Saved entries
******************************
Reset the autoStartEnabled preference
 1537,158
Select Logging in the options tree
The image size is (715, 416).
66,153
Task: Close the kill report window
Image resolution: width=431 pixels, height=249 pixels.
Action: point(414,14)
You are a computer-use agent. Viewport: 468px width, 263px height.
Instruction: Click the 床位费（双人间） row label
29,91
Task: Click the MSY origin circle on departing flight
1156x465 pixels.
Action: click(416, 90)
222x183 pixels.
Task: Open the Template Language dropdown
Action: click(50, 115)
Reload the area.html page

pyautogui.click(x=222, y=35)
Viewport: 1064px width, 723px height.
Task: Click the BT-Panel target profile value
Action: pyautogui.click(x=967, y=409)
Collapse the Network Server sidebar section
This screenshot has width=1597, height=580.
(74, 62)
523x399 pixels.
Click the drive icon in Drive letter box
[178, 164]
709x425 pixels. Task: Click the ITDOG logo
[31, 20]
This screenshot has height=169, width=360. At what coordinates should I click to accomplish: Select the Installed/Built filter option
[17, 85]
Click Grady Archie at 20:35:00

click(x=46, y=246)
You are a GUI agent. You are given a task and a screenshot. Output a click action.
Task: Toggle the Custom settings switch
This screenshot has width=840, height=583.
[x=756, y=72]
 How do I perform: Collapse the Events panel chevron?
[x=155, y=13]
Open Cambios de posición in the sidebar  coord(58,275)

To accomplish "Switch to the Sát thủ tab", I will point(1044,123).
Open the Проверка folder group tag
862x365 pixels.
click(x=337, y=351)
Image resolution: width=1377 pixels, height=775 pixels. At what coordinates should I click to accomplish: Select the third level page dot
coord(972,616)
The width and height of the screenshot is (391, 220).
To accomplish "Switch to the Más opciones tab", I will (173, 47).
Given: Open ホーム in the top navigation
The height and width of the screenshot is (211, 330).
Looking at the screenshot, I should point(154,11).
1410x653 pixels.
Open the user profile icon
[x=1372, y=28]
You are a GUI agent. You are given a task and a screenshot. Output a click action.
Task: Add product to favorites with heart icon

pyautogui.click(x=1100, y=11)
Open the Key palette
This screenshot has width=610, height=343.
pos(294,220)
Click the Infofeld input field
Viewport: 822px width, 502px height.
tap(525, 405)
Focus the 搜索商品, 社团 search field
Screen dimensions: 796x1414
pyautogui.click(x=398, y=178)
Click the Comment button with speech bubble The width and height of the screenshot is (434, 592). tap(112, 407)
******************************
# Prompt
Extract every line of the listing above that contains the string "sidebar", matching case exactly.

# Finished task
Collapse the Network Server sidebar section
Open Cambios de posición in the sidebar  coord(58,275)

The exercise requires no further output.